Guibourtia tessmannii (Harms) J.Léonard


Protologue: Bull. Jard. Bot. Etat 19: 404 (1949).
Famille: Caesalpiniaceae (Leguminosae - Caesalpinioideae)

Noms vernaculaires

  • Bois de rose d’Afrique (Fr).

Origine et répartition géographique

L’aire de répartition de Guibourtia tessmannii s’étend au Cameroun, en Guinée équatoriale et au Gabon.

Usages

Le bois de Guibourtia tessmannii, connu sous le nom de “bubinga” ou de “kevazingo”, est utilisé en parqueterie, en menuiserie, pour les lambris, le mobilier, l’ébénisterie, les étais de mines, la charronnerie, les caisses et les cageots, les instruments de musique, les manches d’outils, de balais et les objets sculptés. Il se prête à la construction navale, à la confection de jouets, d’articles de fantaisie, au tournage, aux placages et au contreplaqué.

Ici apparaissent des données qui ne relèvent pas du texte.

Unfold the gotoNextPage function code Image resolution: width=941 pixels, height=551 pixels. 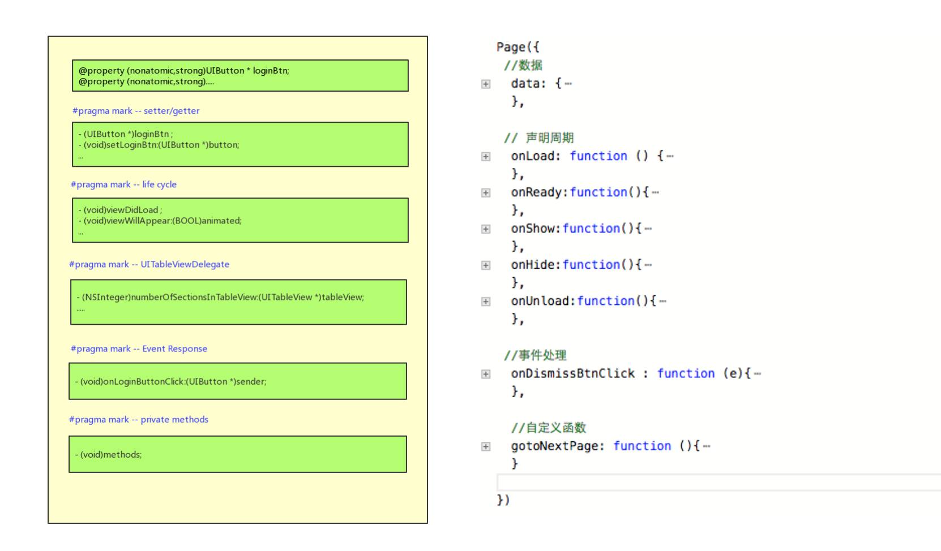[486, 446]
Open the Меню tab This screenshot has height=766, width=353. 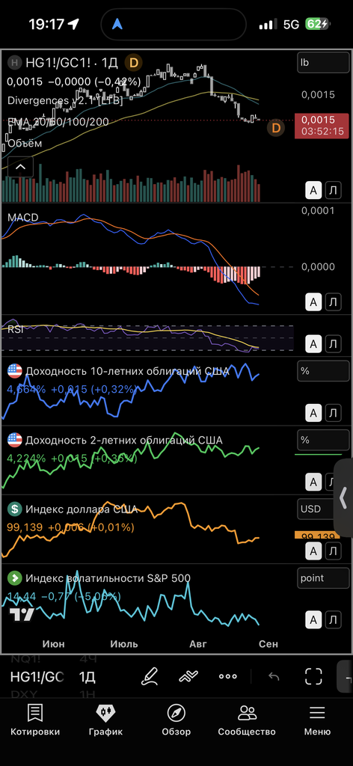click(317, 721)
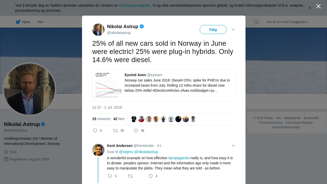Reply to Kent Andersen's comment
The height and width of the screenshot is (184, 327).
pyautogui.click(x=110, y=176)
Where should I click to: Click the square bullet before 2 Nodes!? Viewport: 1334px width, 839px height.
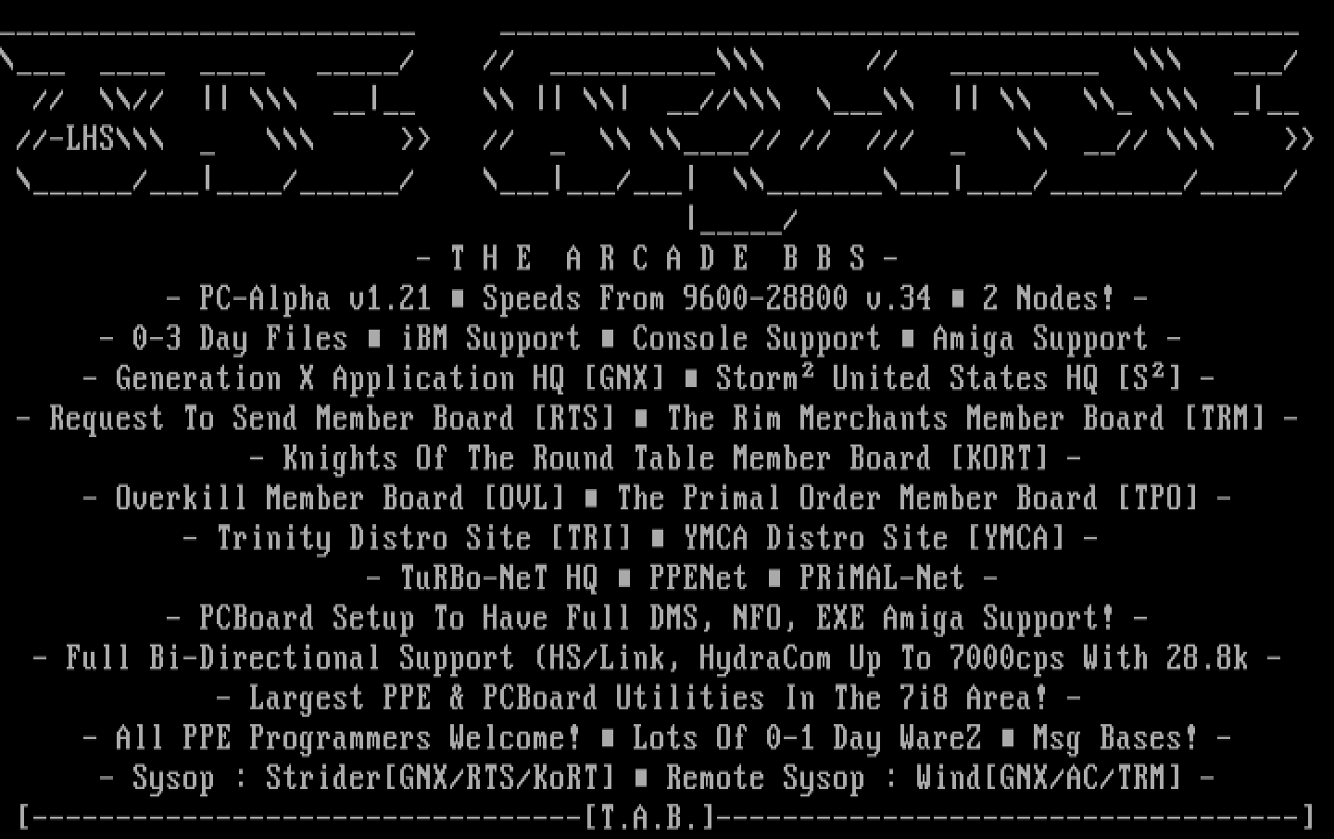coord(957,298)
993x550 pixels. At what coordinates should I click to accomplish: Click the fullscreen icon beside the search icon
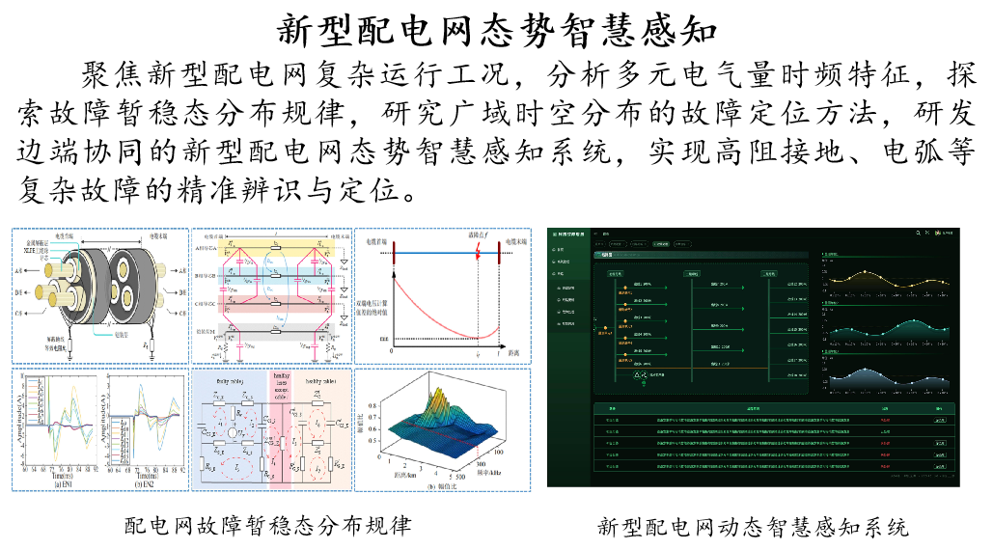[927, 234]
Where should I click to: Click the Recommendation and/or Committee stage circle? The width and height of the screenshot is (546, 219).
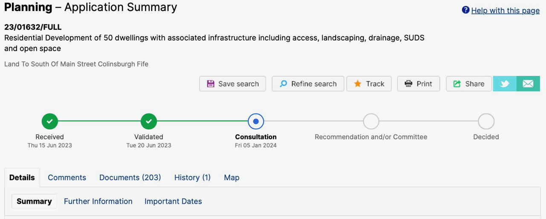click(x=371, y=121)
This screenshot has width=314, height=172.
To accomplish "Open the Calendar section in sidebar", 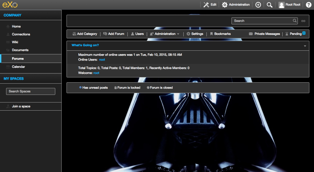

En médecine traditionnelle, la décoction d’écorce est prescrite en cas de gonorrhée et d’hypertension, et en prévention des avortements. On la prend aussi comme anthelminthique et on l’applique comme nettoyant sur les plaies. Sur les marchés de Yaoundé (Cameroun), l’écorce de la tige se vend pour soigner de nombreuses affections : convulsions, diarrhée, lumbago, hernie, paludisme, anémie et stérilité féminine. Une enquête réalisée parmi les villageois affirme que l’usage de l’écorce, des feuilles ou des fruits permettait de lutter également contre la fièvre typhoïde, les hémorroïdes, le cancer, les maladies sexuellement transmissibles et l’hépatite. Dans le sud du Cameroun, l’extrait d’écorce sert de pesticide, souvent mélangé avec d’autres espèces de plantes, pour juguler la pourriture des cabosses du cacao causée par des champignons. L’écorce est très recherchée et la base des arbres sur pied est souvent écorcée.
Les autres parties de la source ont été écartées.